== PROVIDED ENTRIES

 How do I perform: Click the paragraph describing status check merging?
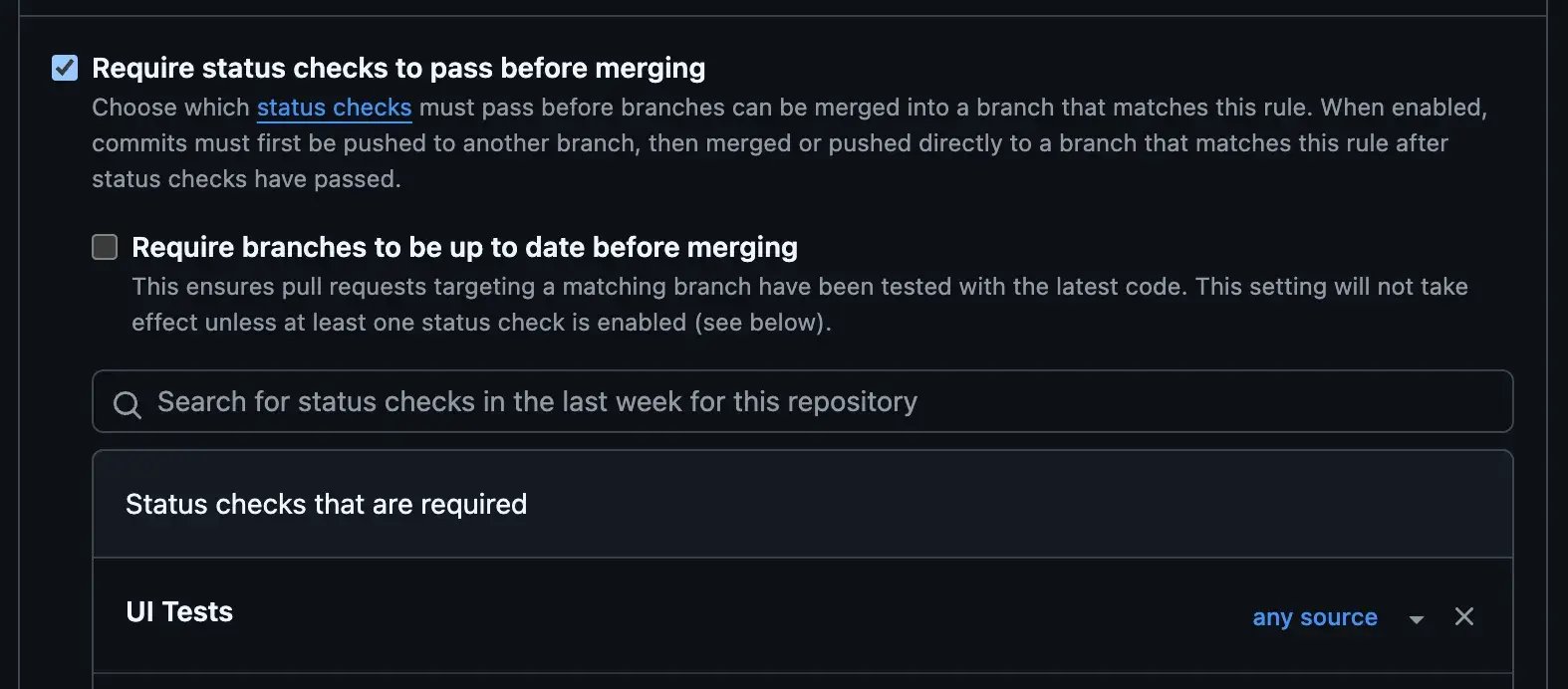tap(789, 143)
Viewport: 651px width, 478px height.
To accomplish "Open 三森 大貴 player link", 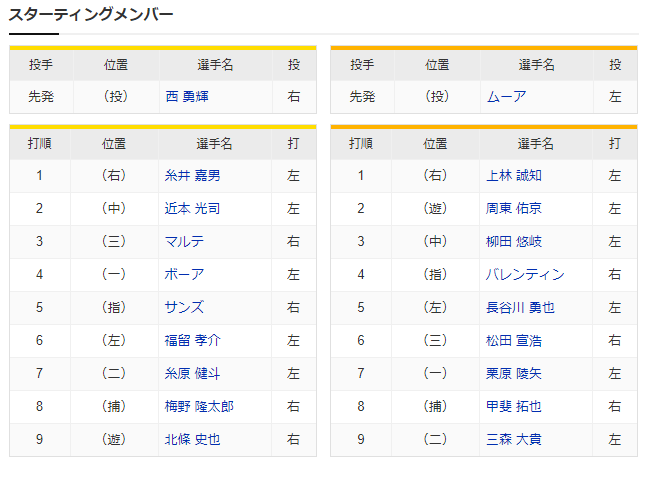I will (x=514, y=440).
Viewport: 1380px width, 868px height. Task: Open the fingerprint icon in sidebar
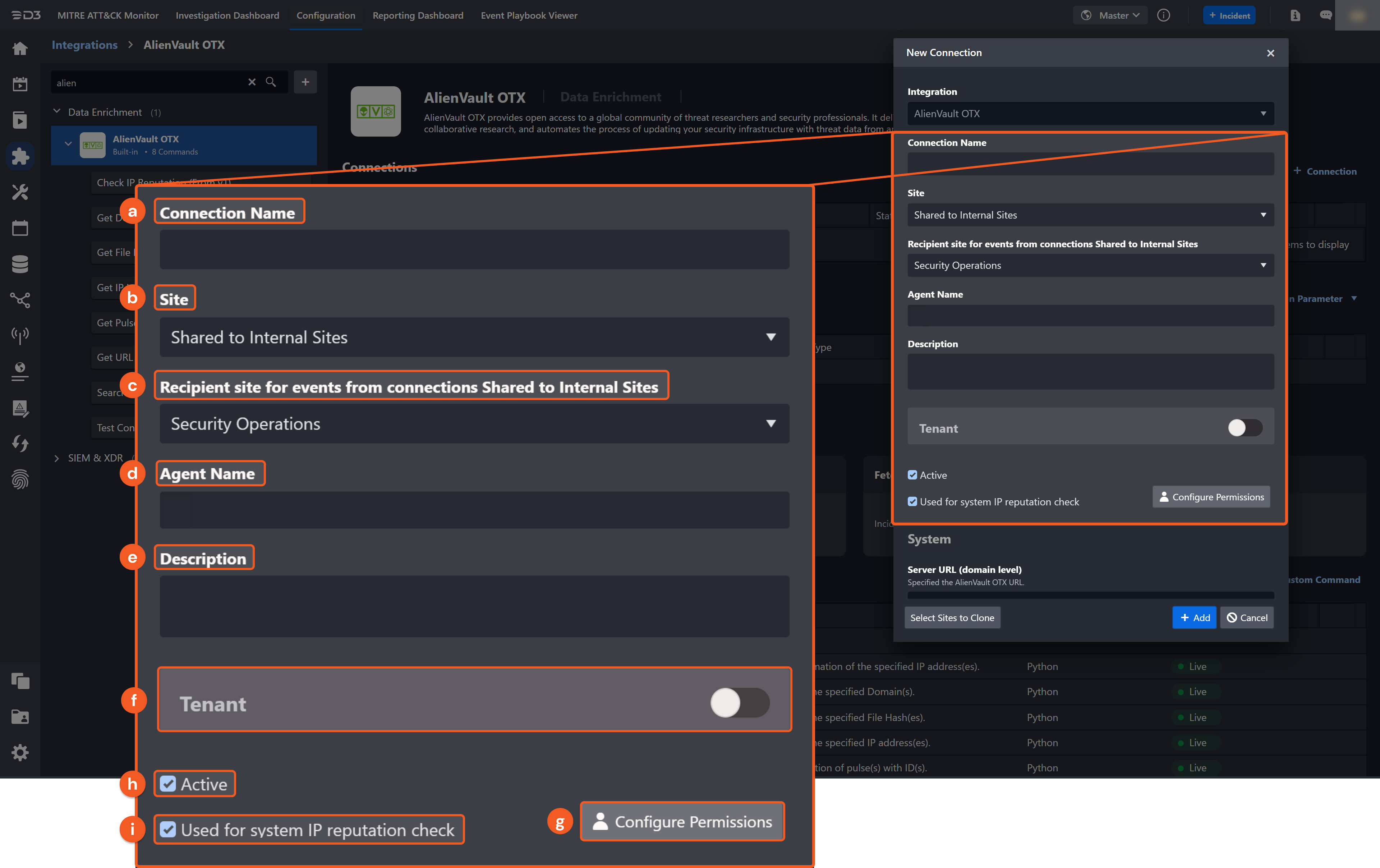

====

*TO BE DONE*.
Pull out each line of the records that contains the word "height".

*IN RESPONSE*.
Viewport: 651px width, 478px height.
Viewport: 1380px width, 868px height. Task: Open the fingerprint icon in sidebar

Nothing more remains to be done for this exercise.